Second, there are many online options for getting a prescription for semaglutide or other weight loss medications these days, but there are some reasons that may not be best. These medications should not be given to people with certain medical conditions (history of pancreatitis) or family history of certain conditions (medullary thyroid cancer). While side effects of these medications are normally mild (nausea, constipation), having a local provider that you can see for those is best practice. Also, if you develop a rare but severe complication called pancreatitis, it is important to have a relationship with a local physician to help you get the acute and follow-up care you will need.  

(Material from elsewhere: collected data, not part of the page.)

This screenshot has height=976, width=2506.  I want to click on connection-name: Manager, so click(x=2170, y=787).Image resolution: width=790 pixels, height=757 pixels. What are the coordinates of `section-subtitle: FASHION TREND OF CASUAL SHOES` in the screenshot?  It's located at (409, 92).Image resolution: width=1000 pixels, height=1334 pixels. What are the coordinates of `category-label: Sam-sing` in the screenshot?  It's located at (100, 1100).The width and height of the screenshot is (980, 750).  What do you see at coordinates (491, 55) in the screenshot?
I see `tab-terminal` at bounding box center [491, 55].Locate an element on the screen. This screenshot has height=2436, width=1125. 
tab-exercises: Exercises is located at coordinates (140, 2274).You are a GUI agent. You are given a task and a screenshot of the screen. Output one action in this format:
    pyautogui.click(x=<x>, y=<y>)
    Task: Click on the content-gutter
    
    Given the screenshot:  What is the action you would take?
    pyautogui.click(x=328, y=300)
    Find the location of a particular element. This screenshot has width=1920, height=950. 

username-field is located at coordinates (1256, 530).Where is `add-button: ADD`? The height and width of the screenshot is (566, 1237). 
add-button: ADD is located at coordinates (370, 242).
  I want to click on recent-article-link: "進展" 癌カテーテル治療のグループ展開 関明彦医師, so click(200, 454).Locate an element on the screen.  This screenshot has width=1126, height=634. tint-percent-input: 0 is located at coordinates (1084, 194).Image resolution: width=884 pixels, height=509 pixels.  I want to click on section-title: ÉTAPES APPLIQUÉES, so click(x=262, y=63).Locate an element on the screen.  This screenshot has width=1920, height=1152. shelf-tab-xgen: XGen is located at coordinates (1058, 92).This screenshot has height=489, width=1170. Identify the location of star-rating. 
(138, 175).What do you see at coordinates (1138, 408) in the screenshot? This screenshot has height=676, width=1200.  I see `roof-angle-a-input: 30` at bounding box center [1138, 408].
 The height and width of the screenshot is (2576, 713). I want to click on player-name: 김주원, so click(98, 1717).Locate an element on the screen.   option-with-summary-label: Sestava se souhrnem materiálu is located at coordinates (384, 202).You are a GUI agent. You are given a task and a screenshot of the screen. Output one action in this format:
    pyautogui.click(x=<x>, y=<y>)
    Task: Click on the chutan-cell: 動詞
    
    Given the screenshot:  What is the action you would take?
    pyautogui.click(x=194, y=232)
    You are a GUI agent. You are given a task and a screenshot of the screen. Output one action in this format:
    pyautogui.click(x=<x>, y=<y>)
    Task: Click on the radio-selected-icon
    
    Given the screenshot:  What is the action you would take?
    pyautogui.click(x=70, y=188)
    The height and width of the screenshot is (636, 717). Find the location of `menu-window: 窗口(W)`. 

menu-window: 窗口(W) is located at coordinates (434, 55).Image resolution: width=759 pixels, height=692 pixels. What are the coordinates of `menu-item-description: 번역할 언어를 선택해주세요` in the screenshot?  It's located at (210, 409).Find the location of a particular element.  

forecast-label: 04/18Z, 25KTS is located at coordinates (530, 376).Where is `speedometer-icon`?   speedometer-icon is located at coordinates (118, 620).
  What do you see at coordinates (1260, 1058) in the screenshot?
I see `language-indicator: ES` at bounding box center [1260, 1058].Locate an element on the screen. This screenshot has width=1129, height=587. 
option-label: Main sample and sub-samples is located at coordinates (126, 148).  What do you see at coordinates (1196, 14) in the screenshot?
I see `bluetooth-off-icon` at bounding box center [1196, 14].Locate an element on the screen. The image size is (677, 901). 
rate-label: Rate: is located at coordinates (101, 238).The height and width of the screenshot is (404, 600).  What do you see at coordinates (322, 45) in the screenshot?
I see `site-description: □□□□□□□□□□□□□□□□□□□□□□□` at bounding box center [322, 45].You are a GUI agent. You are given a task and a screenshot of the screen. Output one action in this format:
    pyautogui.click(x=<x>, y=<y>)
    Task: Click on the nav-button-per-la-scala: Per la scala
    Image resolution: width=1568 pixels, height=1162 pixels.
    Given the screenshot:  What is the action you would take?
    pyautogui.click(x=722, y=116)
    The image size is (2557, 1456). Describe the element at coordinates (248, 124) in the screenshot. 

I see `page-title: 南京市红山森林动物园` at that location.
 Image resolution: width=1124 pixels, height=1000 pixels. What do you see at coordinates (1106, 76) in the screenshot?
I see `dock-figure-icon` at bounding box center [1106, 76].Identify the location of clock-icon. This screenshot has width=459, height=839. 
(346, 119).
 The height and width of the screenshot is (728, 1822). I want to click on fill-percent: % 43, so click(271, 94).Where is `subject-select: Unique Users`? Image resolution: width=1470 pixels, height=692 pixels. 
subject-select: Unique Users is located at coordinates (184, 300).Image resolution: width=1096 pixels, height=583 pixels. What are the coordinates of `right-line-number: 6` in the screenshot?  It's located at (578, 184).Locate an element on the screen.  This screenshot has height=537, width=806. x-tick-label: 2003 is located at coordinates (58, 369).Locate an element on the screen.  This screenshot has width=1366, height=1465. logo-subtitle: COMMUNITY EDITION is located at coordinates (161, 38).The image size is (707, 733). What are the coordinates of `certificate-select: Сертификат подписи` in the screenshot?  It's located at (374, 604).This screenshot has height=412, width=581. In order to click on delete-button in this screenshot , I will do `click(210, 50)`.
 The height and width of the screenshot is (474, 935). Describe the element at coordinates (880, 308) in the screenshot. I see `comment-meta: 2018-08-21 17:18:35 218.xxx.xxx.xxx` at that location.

Third, one of the most important parts of a weight loss program is having a physician and team who knows how to help you lose the right weight. Our approach involves physicians, physical therapists, nutritionists, and health coaches to help you maximize results in the healthiest way while also monitoring your overall organ function – heart, lungs, liver, kidneys, and more. We start with a comprehensive assessment, lab work, and physical tests (e.g., CPET and DEXA scan) to make sure that we map your starting point and progress along the way.  

The GLP-1/GIP medications are absolute game changers, but many reports have shown that unmonitored use of medication alone may not be healthy. If patients just stop eating due to the effects of the medication, they can have significant health problems such as vitamin and micronutrient deficiencies and severe muscle wasting. This can be associated with fatigue, mood changes, hormone changes (thyroid and sex hormones), hair loss, and other problems. Weight loss is great and can be done safely, but it takes a structured approach to maximize fat loss while minimizing muscle loss and maintaining healthy vitamin and hormone levels.  

Fourth, it is important to think about what to do once you have reached your goal weight. This is where our approach continues to empower you. Medications are just one leg of a five-legged stool to support you as you maintain your weight loss and optimize your health. The five components are: 

  1. a healthy diet 
  1. an exercise plan 
  1. a good sleep regimen 
  1. a healthy approach to psychological wellness 
  1. medications – using the lowest dose necessary for long-term weight maintenance.  

With this approach you can reduce your risk for all of the diseases listed above, live for many more years (lifespan), and make those years as active and functional as possible (healthspan).  The goal for all of this is to continue to be able to engage actively with family and friends, community and work, hobbies and all your life goals for as long as possible.